::: Supplied records :::

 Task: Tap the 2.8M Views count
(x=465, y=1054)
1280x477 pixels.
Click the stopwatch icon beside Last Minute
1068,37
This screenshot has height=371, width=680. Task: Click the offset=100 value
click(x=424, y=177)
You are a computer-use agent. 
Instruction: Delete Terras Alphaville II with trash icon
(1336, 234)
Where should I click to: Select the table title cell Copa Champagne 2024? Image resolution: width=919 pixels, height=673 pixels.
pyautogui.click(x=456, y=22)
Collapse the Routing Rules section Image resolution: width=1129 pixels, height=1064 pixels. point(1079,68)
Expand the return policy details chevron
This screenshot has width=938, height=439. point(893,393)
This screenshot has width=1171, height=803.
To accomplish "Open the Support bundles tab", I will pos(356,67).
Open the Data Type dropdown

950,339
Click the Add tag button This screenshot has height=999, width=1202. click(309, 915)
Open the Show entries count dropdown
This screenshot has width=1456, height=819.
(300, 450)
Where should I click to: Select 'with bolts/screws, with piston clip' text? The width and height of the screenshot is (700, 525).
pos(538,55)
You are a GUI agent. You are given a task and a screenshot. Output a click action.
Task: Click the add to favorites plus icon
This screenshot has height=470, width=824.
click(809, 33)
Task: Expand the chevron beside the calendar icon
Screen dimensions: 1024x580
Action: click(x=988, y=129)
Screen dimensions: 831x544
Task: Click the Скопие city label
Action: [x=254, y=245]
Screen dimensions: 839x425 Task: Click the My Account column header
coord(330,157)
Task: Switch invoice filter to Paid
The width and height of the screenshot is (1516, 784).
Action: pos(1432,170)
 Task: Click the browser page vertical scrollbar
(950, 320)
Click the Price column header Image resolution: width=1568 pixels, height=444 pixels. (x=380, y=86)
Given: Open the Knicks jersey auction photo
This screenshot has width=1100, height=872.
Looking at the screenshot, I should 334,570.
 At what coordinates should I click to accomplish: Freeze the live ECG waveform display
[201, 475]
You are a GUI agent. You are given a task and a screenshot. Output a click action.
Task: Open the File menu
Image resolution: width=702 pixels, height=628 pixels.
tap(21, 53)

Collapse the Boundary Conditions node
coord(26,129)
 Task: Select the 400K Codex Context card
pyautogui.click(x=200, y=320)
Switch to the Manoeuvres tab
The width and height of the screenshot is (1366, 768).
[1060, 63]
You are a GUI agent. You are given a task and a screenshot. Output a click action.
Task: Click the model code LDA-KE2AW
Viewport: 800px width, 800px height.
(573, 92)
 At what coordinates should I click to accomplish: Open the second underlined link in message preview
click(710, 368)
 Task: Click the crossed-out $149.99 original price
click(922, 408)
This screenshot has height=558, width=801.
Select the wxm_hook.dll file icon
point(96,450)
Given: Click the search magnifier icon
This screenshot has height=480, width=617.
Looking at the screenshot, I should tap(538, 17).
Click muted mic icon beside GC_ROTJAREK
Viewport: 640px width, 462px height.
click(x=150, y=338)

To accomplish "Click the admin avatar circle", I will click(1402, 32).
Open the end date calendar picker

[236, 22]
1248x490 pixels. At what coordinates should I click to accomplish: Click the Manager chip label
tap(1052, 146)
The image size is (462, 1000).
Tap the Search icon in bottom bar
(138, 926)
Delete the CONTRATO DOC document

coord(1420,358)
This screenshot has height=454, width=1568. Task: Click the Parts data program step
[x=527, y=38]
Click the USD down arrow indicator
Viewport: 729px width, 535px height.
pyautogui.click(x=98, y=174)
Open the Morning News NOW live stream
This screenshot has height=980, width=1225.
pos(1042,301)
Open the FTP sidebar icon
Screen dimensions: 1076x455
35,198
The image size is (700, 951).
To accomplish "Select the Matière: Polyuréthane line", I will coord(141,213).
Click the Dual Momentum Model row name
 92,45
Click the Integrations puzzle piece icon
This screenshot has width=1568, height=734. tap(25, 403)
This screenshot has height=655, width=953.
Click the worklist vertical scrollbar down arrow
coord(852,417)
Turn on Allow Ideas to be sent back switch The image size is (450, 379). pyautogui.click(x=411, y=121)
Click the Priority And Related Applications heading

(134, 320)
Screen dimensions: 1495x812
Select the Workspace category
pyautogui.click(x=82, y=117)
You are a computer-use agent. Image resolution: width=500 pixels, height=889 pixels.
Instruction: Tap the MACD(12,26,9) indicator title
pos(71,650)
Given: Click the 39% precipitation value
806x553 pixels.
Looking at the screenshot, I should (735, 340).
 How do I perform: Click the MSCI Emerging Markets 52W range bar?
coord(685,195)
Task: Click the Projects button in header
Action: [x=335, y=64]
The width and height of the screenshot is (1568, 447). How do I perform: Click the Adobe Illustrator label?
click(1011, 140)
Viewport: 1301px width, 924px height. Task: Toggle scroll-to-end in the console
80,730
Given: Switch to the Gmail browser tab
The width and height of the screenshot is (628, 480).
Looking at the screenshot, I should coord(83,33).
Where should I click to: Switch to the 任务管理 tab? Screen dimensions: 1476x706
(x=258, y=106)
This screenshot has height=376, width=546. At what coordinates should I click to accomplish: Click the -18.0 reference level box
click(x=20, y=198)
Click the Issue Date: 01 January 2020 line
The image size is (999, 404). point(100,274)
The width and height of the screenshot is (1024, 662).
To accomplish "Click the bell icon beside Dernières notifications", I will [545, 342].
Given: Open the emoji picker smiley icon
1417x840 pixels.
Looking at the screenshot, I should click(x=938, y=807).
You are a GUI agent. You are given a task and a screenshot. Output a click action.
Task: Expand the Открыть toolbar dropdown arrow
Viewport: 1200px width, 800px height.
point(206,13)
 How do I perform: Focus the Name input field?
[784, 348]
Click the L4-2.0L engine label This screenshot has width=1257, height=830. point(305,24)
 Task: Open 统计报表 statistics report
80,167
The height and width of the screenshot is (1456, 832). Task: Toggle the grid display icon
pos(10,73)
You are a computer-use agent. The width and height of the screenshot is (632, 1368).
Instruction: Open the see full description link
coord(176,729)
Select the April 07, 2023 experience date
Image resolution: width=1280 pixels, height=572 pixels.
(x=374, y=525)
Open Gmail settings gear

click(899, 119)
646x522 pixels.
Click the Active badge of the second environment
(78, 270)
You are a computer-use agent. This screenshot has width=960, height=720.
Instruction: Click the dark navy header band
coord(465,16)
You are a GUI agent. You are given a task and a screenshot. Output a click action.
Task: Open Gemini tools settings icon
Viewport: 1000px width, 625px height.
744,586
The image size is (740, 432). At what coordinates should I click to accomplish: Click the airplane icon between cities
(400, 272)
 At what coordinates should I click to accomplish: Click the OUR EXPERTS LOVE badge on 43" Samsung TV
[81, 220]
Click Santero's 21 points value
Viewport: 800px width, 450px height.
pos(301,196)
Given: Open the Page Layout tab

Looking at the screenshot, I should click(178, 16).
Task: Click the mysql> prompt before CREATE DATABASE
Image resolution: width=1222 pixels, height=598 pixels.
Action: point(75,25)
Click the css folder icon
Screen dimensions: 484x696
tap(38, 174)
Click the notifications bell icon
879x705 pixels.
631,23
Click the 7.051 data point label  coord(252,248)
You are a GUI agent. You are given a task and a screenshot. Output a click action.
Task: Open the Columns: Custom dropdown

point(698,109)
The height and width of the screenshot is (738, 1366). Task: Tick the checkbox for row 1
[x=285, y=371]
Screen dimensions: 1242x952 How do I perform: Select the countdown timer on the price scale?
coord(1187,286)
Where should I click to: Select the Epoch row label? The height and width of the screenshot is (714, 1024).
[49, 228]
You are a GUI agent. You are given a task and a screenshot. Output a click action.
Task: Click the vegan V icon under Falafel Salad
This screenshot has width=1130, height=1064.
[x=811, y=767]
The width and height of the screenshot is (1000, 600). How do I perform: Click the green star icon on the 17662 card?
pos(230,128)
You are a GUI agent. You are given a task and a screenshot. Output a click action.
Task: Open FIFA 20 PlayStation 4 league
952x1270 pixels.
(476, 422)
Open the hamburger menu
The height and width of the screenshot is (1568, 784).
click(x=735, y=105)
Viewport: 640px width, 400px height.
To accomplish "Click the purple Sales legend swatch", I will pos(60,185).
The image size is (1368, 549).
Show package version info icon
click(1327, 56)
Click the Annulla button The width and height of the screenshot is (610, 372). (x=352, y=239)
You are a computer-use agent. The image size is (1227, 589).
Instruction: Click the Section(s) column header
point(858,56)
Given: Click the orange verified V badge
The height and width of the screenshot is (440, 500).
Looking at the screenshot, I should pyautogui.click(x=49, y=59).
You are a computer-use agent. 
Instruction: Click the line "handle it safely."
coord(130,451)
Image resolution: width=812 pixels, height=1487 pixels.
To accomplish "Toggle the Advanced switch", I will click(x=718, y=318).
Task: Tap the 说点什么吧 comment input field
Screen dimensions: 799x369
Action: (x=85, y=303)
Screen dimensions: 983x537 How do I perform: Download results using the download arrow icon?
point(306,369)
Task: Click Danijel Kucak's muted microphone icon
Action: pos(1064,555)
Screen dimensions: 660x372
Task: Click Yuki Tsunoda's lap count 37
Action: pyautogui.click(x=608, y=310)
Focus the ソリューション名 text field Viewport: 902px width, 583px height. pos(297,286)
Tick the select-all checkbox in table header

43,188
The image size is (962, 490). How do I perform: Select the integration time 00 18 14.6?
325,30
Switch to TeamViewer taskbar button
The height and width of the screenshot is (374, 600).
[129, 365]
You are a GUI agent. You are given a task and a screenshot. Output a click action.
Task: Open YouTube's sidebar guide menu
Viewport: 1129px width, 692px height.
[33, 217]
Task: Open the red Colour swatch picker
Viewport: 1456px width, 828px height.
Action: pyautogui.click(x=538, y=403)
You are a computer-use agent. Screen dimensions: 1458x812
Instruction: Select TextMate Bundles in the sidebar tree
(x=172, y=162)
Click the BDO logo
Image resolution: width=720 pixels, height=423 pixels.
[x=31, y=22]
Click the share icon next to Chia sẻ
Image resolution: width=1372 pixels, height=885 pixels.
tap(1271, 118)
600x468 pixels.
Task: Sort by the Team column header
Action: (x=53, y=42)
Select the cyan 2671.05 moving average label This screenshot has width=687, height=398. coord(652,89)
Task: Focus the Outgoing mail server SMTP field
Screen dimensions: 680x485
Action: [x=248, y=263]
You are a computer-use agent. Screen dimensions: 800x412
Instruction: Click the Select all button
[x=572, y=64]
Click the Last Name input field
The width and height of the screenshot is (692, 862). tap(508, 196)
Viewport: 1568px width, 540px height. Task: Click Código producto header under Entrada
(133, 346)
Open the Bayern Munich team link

:::

--- About this task ---
Across the data, find each line that has "computer" in it and copy that line.

--- Completed exercise ---
You are a computer-use agent. 
You are a computer-use agent. Image resolution: width=500 pixels, height=889 pixels.
You are a computer-use agent. The width and height of the screenshot is (632, 1368).
You are a computer-use agent. This screenshot has width=960, height=720.
You are a computer-use agent. The image size is (1227, 589).
You are a computer-use agent. 
You are a computer-use agent. Screen dimensions: 1458x812
You are a computer-use agent. Screen dimensions: 800x412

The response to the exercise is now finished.